> Source material
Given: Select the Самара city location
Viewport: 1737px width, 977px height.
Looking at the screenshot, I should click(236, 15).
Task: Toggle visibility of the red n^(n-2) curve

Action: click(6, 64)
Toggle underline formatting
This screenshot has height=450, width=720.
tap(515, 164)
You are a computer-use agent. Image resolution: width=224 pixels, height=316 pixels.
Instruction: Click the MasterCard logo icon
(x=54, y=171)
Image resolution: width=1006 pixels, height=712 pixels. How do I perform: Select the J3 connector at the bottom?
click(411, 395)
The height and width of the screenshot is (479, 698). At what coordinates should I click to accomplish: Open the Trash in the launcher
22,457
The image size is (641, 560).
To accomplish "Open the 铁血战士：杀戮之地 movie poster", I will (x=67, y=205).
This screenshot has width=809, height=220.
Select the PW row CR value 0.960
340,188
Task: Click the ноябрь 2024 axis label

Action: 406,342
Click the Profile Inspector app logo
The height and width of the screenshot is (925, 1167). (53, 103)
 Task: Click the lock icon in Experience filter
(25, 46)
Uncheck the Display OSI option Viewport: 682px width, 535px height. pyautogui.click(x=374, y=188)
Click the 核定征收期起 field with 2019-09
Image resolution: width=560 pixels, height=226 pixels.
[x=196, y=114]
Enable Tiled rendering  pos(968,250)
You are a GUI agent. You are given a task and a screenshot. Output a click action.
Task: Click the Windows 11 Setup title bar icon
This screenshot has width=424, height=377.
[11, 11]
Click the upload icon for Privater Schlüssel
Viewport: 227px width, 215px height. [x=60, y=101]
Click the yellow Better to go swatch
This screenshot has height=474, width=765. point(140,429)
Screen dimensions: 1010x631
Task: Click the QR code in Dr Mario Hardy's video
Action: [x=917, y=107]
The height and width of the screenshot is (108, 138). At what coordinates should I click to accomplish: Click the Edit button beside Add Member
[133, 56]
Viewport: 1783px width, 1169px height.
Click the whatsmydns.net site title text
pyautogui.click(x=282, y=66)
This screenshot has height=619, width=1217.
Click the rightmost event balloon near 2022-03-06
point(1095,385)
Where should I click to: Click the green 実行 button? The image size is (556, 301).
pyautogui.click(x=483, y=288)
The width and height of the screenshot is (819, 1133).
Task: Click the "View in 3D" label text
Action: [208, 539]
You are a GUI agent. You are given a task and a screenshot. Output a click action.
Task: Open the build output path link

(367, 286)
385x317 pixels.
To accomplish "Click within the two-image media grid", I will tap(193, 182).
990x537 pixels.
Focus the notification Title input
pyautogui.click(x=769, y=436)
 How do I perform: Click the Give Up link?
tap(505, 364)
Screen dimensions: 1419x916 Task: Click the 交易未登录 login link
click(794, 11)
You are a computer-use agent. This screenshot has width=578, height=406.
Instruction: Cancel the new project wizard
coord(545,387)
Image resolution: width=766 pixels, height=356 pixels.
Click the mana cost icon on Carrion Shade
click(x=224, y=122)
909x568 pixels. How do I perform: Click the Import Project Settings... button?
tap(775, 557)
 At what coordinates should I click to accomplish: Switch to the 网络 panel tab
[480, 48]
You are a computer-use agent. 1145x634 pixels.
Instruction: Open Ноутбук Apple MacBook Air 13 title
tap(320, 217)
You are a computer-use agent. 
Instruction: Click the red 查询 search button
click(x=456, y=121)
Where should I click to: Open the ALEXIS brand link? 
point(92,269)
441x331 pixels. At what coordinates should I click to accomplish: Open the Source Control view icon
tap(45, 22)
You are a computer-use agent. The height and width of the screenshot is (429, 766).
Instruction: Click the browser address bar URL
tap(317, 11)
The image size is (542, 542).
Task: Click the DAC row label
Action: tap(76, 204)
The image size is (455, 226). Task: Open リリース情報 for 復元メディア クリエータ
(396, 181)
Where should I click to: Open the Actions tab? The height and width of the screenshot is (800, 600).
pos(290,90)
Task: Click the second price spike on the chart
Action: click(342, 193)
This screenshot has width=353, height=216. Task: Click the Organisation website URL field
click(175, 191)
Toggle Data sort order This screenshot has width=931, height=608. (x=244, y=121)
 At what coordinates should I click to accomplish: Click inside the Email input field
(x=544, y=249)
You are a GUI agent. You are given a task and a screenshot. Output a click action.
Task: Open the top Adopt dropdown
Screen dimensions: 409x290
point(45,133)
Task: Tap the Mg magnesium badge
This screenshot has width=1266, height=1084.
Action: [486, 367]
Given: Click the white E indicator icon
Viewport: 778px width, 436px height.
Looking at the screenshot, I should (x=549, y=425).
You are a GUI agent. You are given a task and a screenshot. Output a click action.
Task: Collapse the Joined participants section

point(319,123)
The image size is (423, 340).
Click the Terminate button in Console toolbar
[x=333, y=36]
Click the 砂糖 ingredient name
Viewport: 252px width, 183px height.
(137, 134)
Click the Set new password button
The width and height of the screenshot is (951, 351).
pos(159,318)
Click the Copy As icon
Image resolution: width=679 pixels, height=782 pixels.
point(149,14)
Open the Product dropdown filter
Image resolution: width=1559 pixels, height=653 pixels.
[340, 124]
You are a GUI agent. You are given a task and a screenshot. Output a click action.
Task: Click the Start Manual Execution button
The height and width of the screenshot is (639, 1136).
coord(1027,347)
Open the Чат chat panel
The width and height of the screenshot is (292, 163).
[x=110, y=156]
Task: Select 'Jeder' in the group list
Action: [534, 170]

> Objective
Quote the lines of the listing above, starting at the line that contains "Where should I click to: Click" and ending at the line that contains "Action: click(342, 193)", both included.

> Answer for this exercise
Where should I click to: Click the green 実行 button? The image size is (556, 301).
pyautogui.click(x=483, y=288)
The width and height of the screenshot is (819, 1133).
Task: Click the "View in 3D" label text
Action: [208, 539]
You are a GUI agent. You are given a task and a screenshot. Output a click action.
Task: Open the build output path link

(367, 286)
385x317 pixels.
To accomplish "Click within the two-image media grid", I will tap(193, 182).
990x537 pixels.
Focus the notification Title input
pyautogui.click(x=769, y=436)
 How do I perform: Click the Give Up link?
tap(505, 364)
Screen dimensions: 1419x916 Task: Click the 交易未登录 login link
click(794, 11)
You are a computer-use agent. This screenshot has width=578, height=406.
Instruction: Cancel the new project wizard
coord(545,387)
Image resolution: width=766 pixels, height=356 pixels.
Click the mana cost icon on Carrion Shade
click(x=224, y=122)
909x568 pixels. How do I perform: Click the Import Project Settings... button?
tap(775, 557)
 At what coordinates should I click to accomplish: Switch to the 网络 panel tab
[480, 48]
You are a computer-use agent. 1145x634 pixels.
Instruction: Open Ноутбук Apple MacBook Air 13 title
tap(320, 217)
You are a computer-use agent. 
Instruction: Click the red 查询 search button
click(x=456, y=121)
Where should I click to: Open the ALEXIS brand link? 
point(92,269)
441x331 pixels. At what coordinates should I click to accomplish: Open the Source Control view icon
tap(45, 22)
You are a computer-use agent. The height and width of the screenshot is (429, 766).
Instruction: Click the browser address bar URL
tap(317, 11)
The image size is (542, 542).
Task: Click the DAC row label
Action: tap(76, 204)
The image size is (455, 226). Task: Open リリース情報 for 復元メディア クリエータ
(396, 181)
Where should I click to: Open the Actions tab? The height and width of the screenshot is (800, 600).
pos(290,90)
Task: Click the second price spike on the chart
Action: click(342, 193)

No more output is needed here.